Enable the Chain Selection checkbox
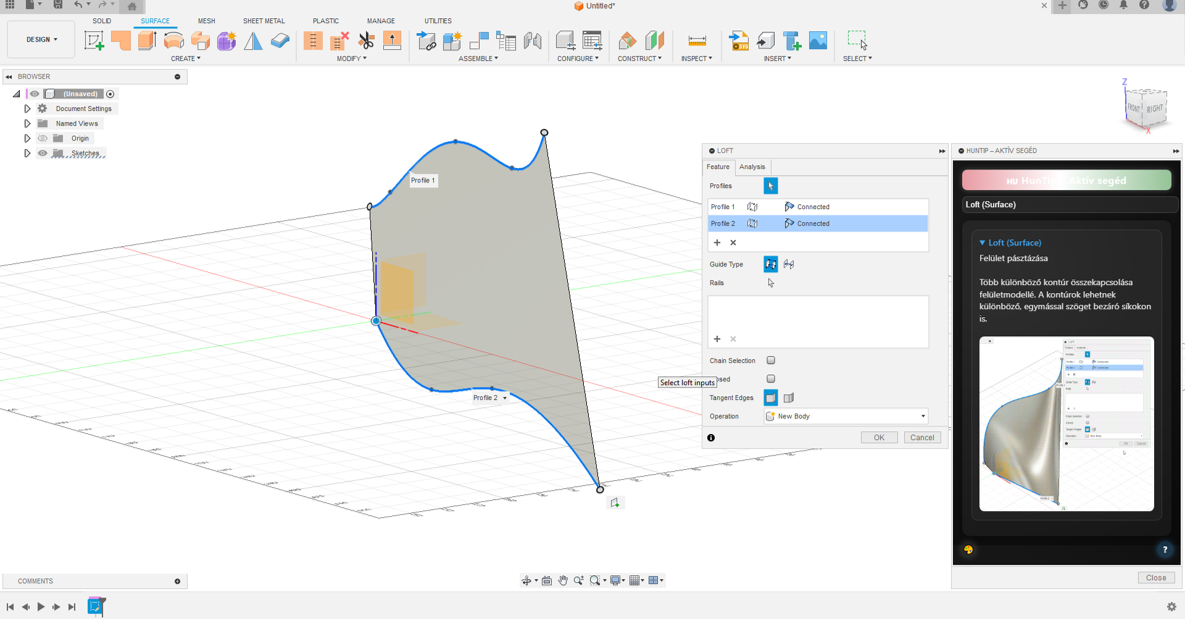 point(771,361)
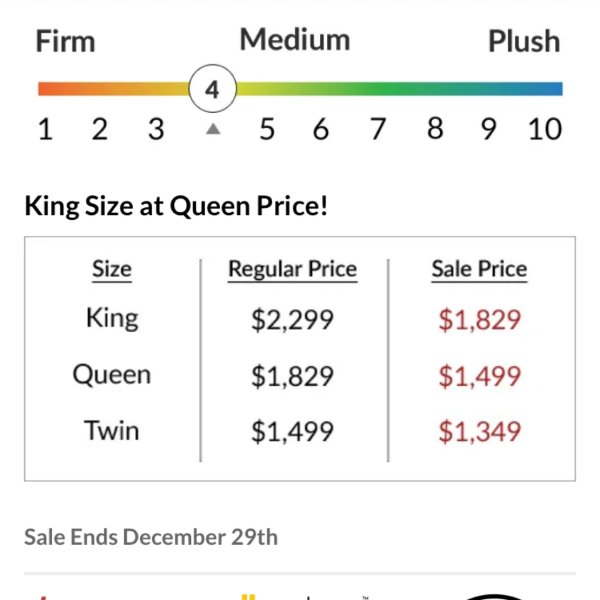Select the Queen size row label
600x600 pixels.
112,374
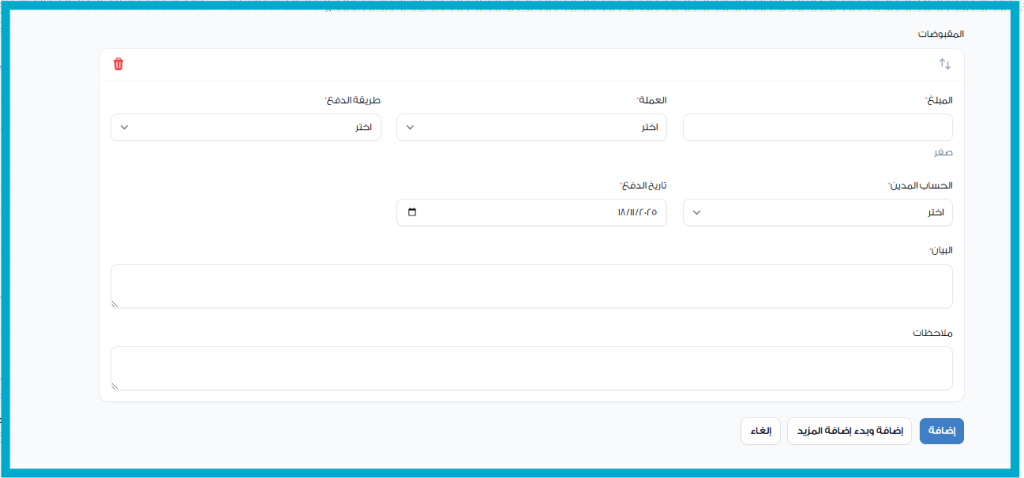Click the reorder arrows icon in the card header
This screenshot has width=1024, height=478.
click(944, 64)
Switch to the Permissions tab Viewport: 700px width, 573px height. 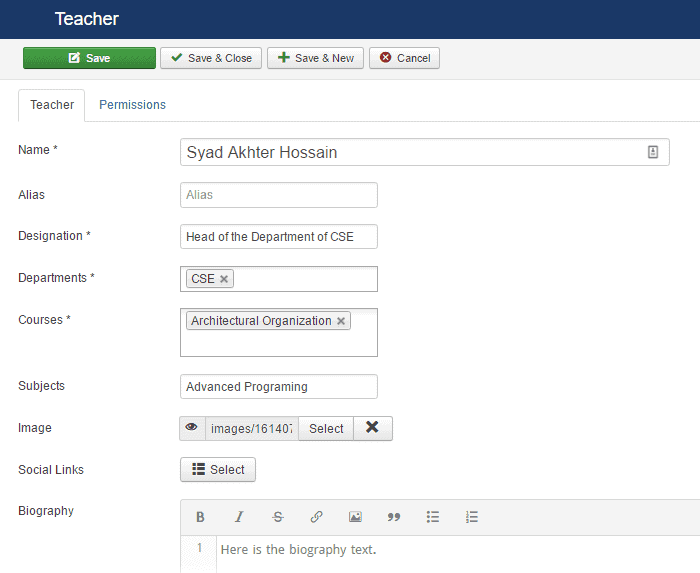click(132, 105)
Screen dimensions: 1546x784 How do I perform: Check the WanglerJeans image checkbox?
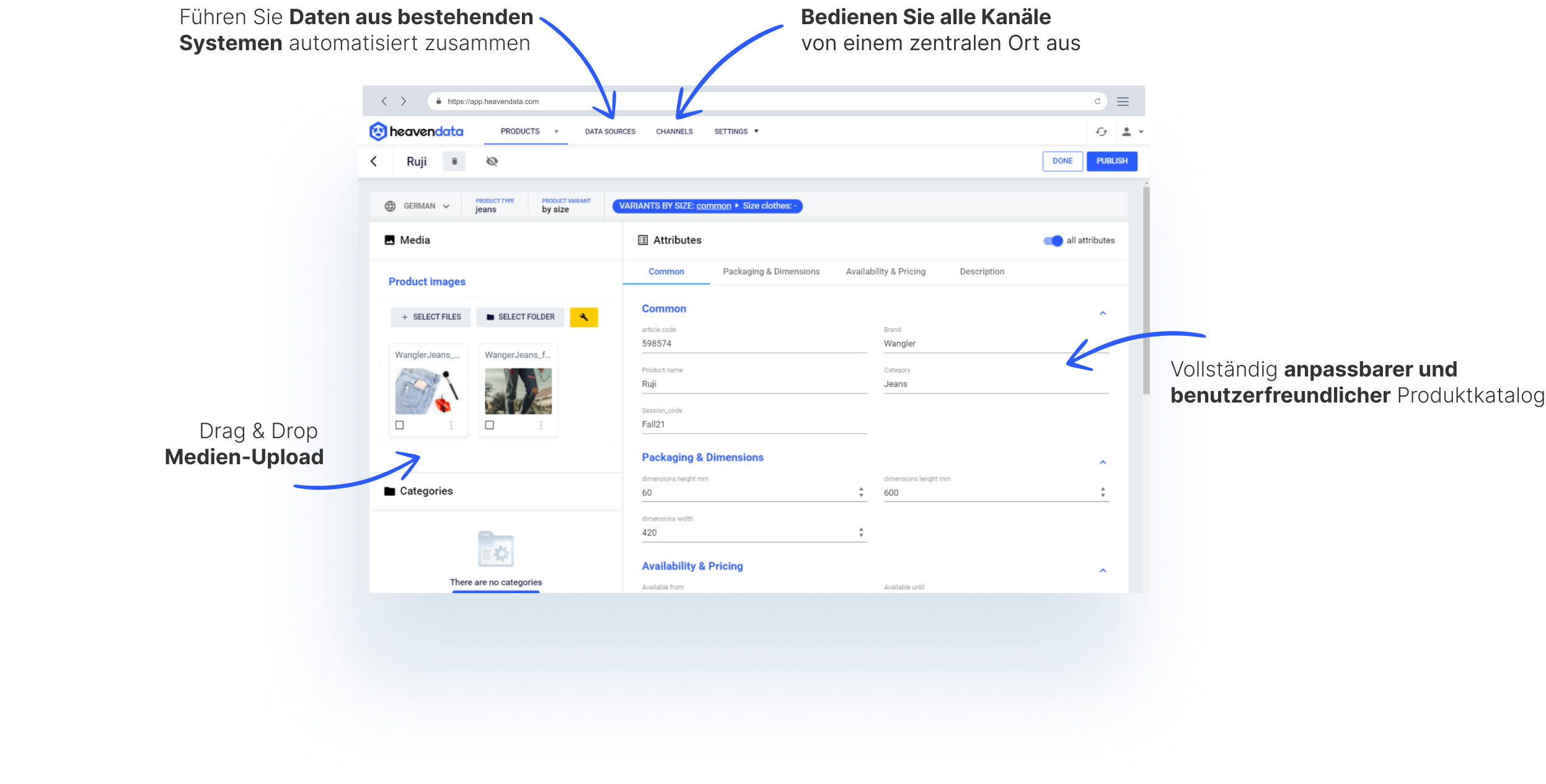tap(400, 425)
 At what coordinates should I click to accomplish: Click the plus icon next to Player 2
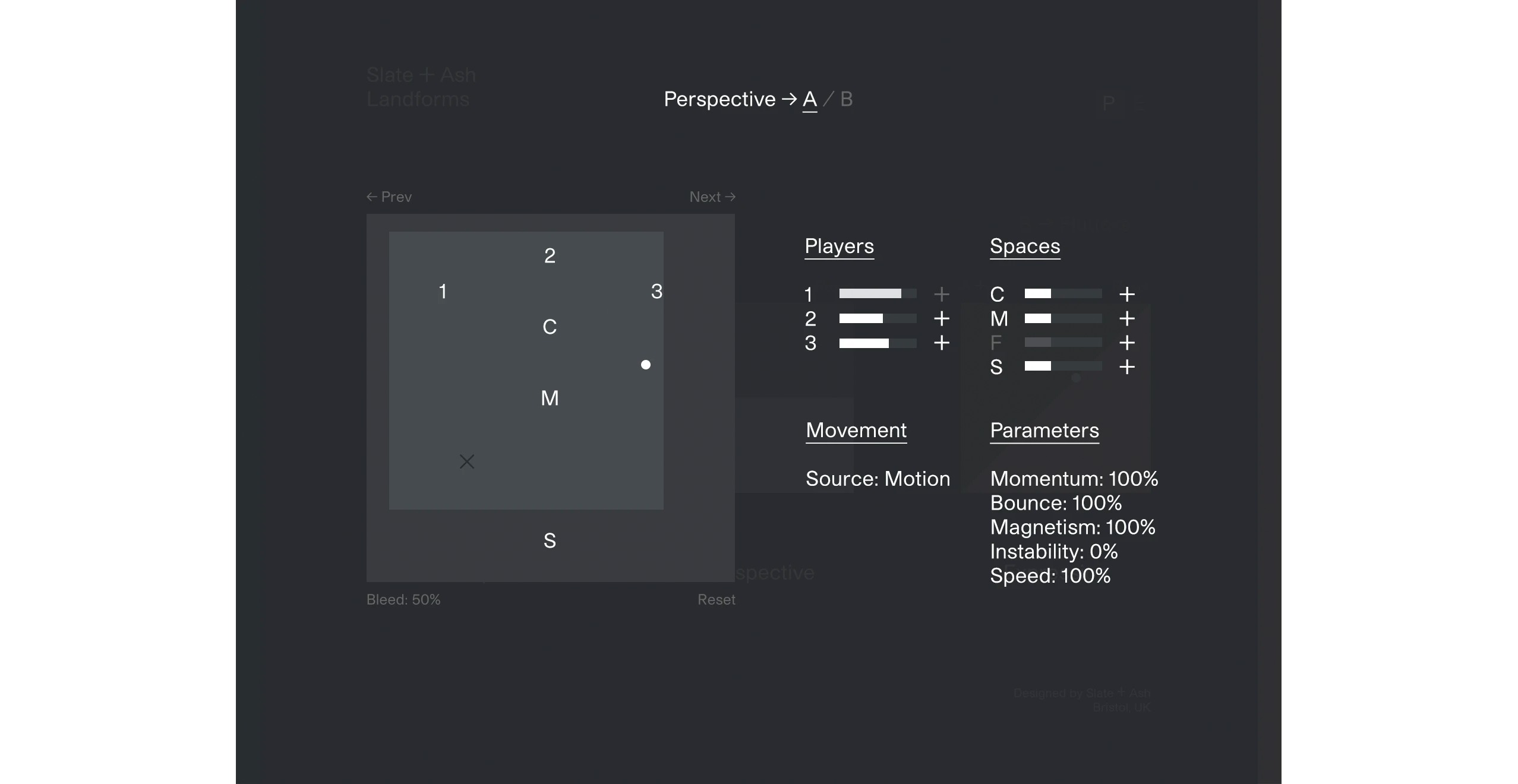click(x=941, y=318)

DIRECTIONS: Rewrite the lines of the material from the one containing "Screen dimensions: 1546x784" through the end of the material, both included, replacing "plus icon" with "minus icon" and keeping everything else unchanged. Leave the pictures out.

SOLUTION FOR THIS PROBLEM:
Screen dimensions: 1546x784 How do I perform: Check the WanglerJeans image checkbox?
tap(400, 425)
 At what coordinates should I click to accomplish: Click the minus icon next to Player 2
click(x=941, y=318)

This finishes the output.